To improve the reliability, we statistically average the domain size and anisotropy of CDW domains as a function of thickness from a sufficient number of atom-resolved STM images on different locations for each thickness. Figure 4 indicates the domain size and anisotropy of CDW domains as a function of thickness from 8 L to 28 L. With increasing thickness, the domains become bigger and more isotropic. Note that different flakes with the same thickness are found to exhibit more or less similar domain sizes.

In bulk $1T$-TaS₂, with increasing temperature, the surface areal fraction of the domain walls increases as domains gradually shrink in order to minimize the total energy for forming domains at a given temperature Wu and Lieber (1990); Thomson et al. (1994); Ishiguro and Sato (1991).

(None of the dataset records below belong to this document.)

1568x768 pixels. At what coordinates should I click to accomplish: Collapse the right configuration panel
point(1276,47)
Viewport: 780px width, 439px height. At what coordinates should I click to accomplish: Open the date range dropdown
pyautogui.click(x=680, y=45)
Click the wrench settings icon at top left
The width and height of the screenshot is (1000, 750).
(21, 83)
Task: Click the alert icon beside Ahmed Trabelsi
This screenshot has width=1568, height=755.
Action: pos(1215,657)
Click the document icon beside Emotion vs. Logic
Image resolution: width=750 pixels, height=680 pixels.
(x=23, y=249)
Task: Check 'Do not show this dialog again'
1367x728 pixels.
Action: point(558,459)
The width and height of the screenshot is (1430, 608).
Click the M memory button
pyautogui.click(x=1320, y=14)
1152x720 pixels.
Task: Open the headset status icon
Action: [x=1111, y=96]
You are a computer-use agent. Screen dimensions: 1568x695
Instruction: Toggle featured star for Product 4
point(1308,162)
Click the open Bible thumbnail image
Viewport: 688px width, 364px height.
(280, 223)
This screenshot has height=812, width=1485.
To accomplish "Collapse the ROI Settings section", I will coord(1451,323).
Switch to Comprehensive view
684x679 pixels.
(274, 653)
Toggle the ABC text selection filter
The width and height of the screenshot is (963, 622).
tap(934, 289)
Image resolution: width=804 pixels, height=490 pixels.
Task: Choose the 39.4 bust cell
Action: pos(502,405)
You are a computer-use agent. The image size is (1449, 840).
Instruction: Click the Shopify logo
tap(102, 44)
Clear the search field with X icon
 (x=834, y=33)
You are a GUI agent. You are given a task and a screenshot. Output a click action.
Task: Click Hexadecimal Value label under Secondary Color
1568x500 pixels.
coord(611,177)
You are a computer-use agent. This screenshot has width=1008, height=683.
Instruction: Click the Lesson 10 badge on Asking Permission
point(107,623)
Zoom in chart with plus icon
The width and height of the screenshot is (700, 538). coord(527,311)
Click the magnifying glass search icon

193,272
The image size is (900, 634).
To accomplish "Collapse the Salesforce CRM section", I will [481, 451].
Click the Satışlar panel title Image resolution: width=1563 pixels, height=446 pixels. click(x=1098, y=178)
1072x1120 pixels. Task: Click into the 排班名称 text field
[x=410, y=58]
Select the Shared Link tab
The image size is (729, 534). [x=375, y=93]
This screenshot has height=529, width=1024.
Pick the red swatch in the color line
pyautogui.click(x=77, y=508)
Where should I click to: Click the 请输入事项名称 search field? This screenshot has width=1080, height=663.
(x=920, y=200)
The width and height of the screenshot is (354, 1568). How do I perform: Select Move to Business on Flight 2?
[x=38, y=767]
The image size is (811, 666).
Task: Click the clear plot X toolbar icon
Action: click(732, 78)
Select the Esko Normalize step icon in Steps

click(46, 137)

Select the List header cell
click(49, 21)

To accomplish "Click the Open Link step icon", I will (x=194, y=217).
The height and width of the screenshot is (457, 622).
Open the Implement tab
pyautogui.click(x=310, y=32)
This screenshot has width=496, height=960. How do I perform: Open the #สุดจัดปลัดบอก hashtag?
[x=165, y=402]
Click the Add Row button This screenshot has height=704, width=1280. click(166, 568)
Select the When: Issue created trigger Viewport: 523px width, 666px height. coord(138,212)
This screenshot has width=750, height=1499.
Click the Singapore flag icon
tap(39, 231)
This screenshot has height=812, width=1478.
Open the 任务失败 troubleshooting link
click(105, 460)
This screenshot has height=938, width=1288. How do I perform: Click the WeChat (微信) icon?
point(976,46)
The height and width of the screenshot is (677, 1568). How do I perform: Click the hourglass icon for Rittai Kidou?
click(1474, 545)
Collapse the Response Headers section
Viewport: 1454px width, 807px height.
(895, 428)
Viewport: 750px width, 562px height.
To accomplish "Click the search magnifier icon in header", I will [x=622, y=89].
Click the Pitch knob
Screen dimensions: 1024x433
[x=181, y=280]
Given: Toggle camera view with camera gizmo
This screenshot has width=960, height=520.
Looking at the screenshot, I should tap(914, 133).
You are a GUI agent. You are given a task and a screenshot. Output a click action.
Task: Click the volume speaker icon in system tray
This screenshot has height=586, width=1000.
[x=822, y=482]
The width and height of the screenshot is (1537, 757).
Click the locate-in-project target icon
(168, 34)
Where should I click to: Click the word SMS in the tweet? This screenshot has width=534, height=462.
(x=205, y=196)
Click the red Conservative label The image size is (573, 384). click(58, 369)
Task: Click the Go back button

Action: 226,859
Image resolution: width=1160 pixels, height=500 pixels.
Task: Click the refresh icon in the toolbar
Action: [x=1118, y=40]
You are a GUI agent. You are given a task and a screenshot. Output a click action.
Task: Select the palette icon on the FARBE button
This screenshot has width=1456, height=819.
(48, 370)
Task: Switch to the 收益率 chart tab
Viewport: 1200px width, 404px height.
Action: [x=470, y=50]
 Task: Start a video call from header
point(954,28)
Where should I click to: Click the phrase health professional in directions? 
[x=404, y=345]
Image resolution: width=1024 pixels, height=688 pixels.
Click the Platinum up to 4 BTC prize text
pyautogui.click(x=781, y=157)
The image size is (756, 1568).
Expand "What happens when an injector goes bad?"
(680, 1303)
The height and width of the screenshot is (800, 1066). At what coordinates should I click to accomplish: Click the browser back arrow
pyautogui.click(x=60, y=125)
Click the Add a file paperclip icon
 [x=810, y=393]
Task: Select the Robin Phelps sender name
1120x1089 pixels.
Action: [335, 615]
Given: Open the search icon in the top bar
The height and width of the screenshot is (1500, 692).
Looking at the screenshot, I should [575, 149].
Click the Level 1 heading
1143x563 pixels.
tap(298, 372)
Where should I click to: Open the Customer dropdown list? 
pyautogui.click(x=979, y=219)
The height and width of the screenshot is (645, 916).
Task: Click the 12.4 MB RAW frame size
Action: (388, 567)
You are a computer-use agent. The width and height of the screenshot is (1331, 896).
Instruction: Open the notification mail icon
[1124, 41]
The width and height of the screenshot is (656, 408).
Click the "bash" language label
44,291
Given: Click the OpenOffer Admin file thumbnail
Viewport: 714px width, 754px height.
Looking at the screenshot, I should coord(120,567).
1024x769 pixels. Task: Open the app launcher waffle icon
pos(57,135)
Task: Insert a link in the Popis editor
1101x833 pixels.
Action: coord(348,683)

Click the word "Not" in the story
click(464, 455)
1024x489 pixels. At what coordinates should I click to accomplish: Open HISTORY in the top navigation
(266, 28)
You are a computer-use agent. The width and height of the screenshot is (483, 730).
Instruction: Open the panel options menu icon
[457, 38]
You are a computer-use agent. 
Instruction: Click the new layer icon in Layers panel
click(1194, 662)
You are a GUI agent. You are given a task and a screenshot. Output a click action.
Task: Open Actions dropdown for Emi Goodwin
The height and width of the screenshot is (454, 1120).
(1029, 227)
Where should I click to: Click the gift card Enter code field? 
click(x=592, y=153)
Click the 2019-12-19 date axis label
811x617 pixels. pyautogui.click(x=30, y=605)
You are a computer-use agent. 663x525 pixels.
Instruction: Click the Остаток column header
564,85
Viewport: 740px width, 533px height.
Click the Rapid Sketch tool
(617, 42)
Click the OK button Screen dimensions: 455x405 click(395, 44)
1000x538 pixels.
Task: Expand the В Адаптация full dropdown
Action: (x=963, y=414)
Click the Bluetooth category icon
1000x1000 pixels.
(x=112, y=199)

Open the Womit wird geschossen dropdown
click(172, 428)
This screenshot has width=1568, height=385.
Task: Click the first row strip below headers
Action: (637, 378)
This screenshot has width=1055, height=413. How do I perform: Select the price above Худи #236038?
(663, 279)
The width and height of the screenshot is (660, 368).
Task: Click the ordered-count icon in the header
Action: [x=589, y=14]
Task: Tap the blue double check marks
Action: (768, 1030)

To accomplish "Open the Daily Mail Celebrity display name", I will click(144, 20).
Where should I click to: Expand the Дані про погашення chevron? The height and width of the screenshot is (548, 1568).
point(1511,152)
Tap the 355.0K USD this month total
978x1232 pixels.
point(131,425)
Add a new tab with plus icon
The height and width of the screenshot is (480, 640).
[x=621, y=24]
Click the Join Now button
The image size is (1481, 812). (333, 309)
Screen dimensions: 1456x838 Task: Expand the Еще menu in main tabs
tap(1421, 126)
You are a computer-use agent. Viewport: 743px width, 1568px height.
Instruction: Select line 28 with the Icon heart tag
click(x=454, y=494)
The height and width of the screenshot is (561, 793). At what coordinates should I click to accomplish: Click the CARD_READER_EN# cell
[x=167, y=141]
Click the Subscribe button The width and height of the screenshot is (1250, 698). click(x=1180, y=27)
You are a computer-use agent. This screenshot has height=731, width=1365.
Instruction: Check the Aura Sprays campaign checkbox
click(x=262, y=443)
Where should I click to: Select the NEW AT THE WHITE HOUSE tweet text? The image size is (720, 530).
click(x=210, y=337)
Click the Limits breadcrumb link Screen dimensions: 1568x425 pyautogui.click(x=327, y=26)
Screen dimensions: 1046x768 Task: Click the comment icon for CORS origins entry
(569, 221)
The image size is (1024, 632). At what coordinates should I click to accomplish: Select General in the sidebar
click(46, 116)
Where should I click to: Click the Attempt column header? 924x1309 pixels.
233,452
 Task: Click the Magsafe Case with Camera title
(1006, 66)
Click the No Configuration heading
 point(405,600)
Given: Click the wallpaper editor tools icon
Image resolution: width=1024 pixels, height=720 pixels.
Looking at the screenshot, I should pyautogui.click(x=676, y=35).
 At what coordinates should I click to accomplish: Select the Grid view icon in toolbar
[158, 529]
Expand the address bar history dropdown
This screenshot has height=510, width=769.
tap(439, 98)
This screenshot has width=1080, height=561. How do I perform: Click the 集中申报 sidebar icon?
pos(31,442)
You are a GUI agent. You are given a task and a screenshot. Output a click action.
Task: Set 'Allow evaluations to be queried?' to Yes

Such tendency of the CDW domain size in bulk with increasing temperature is quite similar to that in thin $1T$-TaS₂ flakes with decreasing thickness. This observation strongly suggests that thinning thickness may disturb CDW phases just like thermal heating in bulk. In this sense, we may effectively consider thinner flakes as bulk $1T$-TaS₂ at higher temperatures. In other words, such a subtle but distinct trend may be understood by thickness-dependent thermal stability. This conjecture is also consistent with the other experimental observation that thin $1T$-TaS₂ flakes show the lower transition temperature from NCCDW to CCDW with decreasing thickness Tsen et al. (2015); Yoshida et al. (2015); Yu et al. (2015); He et al. (2016). Thus, thinner flakes with lower thermal stability naturally exhibit smaller and anisotropic commensurate CDW domains.

We systematically investigated mechanically exfoliated thin $1T$-TaS₂ in real space with STM at room temperature. We observed the expected NCCDW phase on all thin flakes similar to bulk $1T$-TaS₂. However, we found the unexpected correlation between thickness and the NCCDW phase. Further quantitative analysis revealed that the CDW domains become smaller and more anisotropic with decreasing thickness in the range of 8–28 L. Our finding suggests that thin $1T$-TaS₂ would have the thickness-dependent thermal stability in contrast to the bulk counterpart, which may be important to understand its exotic CDW-related phenomena in thin $1T$-TaS₂. Our observation also demands a systematic study on its correlation between the thickness-driven CDW domain anisotropy and the intermediate CDW states in thin $1T$-TaS₂.